Copy out the data below line for line, keeping every character unchanged.

DATA FOR THIS EXERCISE »
----

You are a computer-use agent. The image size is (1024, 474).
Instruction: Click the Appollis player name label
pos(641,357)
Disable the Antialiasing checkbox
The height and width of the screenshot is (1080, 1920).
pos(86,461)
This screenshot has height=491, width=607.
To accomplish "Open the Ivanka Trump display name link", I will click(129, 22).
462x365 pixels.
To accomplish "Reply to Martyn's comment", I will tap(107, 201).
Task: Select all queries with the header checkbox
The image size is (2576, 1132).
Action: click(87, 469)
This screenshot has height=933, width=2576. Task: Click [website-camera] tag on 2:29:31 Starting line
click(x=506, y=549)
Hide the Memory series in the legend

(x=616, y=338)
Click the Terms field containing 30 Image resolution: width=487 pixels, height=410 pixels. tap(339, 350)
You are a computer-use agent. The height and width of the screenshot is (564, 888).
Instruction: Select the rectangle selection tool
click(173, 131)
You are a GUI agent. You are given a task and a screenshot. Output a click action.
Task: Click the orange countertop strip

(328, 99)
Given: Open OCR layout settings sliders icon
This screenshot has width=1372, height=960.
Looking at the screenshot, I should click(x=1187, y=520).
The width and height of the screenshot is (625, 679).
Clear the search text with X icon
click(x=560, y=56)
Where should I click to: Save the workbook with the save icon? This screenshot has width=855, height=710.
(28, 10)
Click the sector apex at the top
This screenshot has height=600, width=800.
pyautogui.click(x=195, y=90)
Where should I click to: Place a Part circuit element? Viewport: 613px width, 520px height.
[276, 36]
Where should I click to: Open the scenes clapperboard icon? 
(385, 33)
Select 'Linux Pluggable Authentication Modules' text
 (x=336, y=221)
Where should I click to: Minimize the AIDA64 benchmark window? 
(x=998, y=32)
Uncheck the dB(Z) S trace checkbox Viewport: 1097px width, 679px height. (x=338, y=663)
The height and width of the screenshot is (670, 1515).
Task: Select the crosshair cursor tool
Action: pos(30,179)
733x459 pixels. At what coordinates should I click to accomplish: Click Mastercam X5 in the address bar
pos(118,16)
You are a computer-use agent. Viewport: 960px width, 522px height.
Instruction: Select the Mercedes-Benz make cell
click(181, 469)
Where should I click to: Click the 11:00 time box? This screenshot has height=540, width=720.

----

ANSWER TO THE PROBLEM »
You are a computer-use agent. The image size is (1024, 474).
Instruction: Click the Appollis player name label
pos(641,357)
Disable the Antialiasing checkbox
The height and width of the screenshot is (1080, 1920).
pos(86,461)
This screenshot has height=491, width=607.
To accomplish "Open the Ivanka Trump display name link", I will click(129, 22).
462x365 pixels.
To accomplish "Reply to Martyn's comment", I will tap(107, 201).
Task: Select all queries with the header checkbox
The image size is (2576, 1132).
Action: click(87, 469)
This screenshot has height=933, width=2576. Task: Click [website-camera] tag on 2:29:31 Starting line
click(x=506, y=549)
Hide the Memory series in the legend

(x=616, y=338)
Click the Terms field containing 30 Image resolution: width=487 pixels, height=410 pixels. tap(339, 350)
You are a computer-use agent. The height and width of the screenshot is (564, 888).
Instruction: Select the rectangle selection tool
click(173, 131)
You are a GUI agent. You are given a task and a screenshot. Output a click action.
Task: Click the orange countertop strip

(328, 99)
Given: Open OCR layout settings sliders icon
This screenshot has width=1372, height=960.
Looking at the screenshot, I should click(x=1187, y=520).
The width and height of the screenshot is (625, 679).
Clear the search text with X icon
click(x=560, y=56)
Where should I click to: Save the workbook with the save icon? This screenshot has width=855, height=710.
(28, 10)
Click the sector apex at the top
This screenshot has height=600, width=800.
pyautogui.click(x=195, y=90)
Where should I click to: Place a Part circuit element? Viewport: 613px width, 520px height.
[276, 36]
Where should I click to: Open the scenes clapperboard icon? 
(385, 33)
Select 'Linux Pluggable Authentication Modules' text
 (x=336, y=221)
Where should I click to: Minimize the AIDA64 benchmark window? 
(x=998, y=32)
Uncheck the dB(Z) S trace checkbox Viewport: 1097px width, 679px height. (x=338, y=663)
The height and width of the screenshot is (670, 1515).
Task: Select the crosshair cursor tool
Action: pos(30,179)
733x459 pixels. At what coordinates should I click to accomplish: Click Mastercam X5 in the address bar
pos(118,16)
You are a computer-use agent. Viewport: 960px width, 522px height.
Instruction: Select the Mercedes-Benz make cell
click(181, 469)
Where should I click to: Click the 11:00 time box? This screenshot has height=540, width=720.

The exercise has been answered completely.